Luk Perceval is staging “Sex, Hajs and Głód”, a chronicle of the Rougon-Macquart story, on the stage of the Old Theater. The rather free collage of characters and plots taken from Emil Zola's novel cycle, though intriguing at times, ultimately falls short of expectations. Mainly due to excessive condensation of plots, leading to dramatic chaos. Although there is no shortage of bravura acting performances in this mental and stylistic mess.
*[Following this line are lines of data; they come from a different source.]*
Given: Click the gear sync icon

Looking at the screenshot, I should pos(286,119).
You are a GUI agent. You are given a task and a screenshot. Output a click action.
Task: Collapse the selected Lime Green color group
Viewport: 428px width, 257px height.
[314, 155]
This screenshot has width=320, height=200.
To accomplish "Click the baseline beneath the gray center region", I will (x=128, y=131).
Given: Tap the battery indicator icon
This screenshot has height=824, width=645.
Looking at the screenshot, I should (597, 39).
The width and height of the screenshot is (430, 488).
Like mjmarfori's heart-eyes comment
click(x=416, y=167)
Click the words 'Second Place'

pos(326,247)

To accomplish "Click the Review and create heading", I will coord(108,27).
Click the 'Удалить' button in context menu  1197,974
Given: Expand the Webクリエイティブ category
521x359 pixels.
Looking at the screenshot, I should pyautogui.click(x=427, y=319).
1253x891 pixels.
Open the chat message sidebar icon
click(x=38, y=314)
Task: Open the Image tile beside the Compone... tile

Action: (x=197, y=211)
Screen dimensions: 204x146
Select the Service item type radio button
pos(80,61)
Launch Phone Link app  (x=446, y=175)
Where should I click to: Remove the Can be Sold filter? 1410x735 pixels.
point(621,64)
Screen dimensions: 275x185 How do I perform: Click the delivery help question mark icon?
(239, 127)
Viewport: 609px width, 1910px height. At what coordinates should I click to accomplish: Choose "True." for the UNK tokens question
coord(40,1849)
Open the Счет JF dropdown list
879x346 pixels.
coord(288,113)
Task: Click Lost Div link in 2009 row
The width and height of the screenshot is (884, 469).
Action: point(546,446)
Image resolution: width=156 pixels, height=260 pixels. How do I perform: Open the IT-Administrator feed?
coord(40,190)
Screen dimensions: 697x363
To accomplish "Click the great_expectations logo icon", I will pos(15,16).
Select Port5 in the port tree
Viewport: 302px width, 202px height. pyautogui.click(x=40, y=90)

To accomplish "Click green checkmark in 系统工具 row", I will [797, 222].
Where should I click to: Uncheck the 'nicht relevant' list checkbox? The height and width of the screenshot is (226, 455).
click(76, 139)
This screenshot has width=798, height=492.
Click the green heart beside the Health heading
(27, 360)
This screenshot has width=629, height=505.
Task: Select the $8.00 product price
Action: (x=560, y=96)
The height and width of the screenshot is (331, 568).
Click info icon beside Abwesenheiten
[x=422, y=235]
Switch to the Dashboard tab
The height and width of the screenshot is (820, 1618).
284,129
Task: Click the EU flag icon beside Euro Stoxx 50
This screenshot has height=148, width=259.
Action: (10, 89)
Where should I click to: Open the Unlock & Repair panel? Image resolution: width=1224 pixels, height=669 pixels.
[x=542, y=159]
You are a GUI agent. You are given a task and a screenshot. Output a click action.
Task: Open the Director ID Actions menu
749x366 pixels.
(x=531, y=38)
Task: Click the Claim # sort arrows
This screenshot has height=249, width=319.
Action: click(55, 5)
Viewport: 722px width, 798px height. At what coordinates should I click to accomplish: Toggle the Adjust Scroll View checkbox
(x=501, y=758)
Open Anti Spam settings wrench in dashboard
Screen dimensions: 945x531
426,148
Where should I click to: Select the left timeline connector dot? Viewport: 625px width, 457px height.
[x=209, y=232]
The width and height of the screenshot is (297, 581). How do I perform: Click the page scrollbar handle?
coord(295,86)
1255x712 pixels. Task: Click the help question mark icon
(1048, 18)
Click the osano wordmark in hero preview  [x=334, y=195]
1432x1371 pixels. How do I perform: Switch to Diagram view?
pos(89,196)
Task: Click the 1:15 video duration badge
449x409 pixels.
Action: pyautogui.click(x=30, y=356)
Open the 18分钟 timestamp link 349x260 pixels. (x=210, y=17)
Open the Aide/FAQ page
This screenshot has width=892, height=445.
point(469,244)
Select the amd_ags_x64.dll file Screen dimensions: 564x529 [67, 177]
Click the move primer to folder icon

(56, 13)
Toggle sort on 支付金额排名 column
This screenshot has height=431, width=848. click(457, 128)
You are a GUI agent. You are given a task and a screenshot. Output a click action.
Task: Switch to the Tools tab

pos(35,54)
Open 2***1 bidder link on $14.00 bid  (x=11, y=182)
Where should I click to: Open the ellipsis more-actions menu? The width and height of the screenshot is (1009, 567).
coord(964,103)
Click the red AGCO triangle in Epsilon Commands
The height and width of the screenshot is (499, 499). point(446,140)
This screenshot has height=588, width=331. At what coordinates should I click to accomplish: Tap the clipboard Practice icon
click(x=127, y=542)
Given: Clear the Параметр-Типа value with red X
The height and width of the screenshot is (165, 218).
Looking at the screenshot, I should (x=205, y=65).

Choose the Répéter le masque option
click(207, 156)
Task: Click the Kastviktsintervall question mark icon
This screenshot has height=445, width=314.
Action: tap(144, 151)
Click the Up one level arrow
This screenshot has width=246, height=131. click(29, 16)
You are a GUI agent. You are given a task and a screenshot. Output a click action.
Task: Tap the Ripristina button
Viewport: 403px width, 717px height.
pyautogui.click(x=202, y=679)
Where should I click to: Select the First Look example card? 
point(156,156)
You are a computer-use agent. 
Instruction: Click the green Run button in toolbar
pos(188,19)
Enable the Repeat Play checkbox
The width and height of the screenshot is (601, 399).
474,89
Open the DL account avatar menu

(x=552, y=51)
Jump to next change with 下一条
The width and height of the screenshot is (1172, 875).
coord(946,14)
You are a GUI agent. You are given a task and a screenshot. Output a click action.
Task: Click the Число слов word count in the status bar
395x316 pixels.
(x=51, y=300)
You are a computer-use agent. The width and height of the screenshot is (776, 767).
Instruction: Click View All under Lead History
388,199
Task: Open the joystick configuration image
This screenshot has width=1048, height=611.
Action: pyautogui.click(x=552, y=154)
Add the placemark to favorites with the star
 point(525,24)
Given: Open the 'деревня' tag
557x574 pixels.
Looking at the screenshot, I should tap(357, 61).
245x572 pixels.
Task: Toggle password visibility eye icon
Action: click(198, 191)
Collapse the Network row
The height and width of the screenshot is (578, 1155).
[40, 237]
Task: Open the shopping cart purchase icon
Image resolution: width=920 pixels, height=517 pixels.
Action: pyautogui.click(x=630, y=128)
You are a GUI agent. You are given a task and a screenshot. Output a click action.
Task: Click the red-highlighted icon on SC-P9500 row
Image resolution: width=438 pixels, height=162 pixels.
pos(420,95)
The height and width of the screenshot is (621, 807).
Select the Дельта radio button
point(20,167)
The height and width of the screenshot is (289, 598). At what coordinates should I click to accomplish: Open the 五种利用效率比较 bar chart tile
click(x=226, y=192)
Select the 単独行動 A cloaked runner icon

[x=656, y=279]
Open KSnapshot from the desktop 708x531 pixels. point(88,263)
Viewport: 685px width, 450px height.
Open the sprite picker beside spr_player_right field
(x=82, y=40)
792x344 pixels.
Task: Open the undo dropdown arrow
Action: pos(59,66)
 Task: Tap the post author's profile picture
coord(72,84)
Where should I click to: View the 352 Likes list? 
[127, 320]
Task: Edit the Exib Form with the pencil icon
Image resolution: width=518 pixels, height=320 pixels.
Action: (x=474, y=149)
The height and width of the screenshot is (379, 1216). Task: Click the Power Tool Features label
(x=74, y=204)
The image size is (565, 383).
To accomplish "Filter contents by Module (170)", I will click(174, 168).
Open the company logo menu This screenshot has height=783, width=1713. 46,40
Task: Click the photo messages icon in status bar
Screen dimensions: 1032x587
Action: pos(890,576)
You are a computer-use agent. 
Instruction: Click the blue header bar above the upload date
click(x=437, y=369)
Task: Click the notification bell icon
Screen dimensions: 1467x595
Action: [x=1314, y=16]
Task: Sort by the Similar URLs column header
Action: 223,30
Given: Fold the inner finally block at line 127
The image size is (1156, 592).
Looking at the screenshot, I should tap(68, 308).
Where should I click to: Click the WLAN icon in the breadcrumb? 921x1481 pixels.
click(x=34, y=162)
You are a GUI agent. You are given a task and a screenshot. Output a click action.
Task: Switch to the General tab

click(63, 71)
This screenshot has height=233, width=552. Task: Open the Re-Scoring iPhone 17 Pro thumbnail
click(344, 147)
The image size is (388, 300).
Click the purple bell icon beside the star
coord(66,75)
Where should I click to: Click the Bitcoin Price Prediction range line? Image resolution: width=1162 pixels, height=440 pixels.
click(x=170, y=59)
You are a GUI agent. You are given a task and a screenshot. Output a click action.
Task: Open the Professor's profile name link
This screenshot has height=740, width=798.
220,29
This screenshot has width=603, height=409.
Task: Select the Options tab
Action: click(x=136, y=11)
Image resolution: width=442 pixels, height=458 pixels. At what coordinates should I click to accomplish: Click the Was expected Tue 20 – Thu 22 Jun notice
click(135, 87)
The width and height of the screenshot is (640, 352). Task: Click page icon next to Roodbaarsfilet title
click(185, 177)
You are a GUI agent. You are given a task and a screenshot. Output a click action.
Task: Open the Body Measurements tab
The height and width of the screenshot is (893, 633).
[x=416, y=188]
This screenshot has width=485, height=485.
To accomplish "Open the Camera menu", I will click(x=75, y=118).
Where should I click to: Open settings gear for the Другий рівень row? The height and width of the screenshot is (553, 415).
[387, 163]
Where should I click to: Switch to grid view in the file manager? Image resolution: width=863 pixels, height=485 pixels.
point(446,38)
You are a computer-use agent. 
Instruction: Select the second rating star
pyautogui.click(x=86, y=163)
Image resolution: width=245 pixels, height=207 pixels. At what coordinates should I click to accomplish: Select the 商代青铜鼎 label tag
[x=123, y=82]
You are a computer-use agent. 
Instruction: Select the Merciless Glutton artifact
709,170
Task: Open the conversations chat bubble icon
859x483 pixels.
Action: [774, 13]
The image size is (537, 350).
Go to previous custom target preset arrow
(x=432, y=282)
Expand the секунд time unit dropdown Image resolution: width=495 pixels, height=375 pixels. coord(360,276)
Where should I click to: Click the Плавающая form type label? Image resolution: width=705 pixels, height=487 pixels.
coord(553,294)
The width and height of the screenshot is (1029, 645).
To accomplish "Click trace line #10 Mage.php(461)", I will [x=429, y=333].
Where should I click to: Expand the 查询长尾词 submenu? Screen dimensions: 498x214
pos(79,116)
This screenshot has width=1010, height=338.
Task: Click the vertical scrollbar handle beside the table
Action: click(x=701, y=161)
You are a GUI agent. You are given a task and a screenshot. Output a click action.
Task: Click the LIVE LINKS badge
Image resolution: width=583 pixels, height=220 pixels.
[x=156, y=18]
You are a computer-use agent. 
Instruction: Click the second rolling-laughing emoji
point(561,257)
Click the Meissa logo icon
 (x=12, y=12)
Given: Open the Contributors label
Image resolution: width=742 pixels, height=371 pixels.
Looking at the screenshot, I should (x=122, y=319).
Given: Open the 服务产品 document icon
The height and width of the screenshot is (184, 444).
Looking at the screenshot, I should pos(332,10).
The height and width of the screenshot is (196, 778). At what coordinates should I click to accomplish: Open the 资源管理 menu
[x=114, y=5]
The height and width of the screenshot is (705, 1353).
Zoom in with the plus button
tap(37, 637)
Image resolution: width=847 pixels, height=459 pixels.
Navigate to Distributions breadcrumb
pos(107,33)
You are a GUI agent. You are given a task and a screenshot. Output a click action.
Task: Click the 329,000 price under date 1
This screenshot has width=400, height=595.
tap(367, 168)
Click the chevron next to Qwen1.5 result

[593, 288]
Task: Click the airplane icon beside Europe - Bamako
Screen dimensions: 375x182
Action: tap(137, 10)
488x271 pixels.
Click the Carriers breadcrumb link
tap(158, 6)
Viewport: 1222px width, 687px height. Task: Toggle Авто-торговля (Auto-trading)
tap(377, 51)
Divided into three parts, the play is an attempt to capture the totality of human experience. In each there are parallel plots of characters from different rungs of the social ladder, experiencing the same sieves and drives. In the first part, Perceval, juxtaposing the fate of the poor washerwoman Gerwazyna - the heroine of “In the Matin” (played by the excellent Ewa Kaim) - with the story of the affection linking Doctor Pascal (Krzysztof Zawadzki) and Clotilda, shows the destructive effects of love and sexuality subjected to the rigors of social conventions. In the second, by far the best part, the life of Parisian star Nana, daughter of Gervais, is intertwined with that of Saccard, a virtuoso speculator - money, that driving force of capitalist reality, seemingly allows both of them to reinvent themselves.

.And it is in the story of Nana's desperate desire to break out of the social lowlands - evocatively played by the Nowosadko-Kaim duo - ultimately repeating her mother's path, that Perceval manages to show the grim truth about the socially determined heredity of fates (primarily female).The third part of the play, inspired by “The Human Beast” and “Germinal,” although it deals with rebellion, anger and crime, is essentially lukewarm.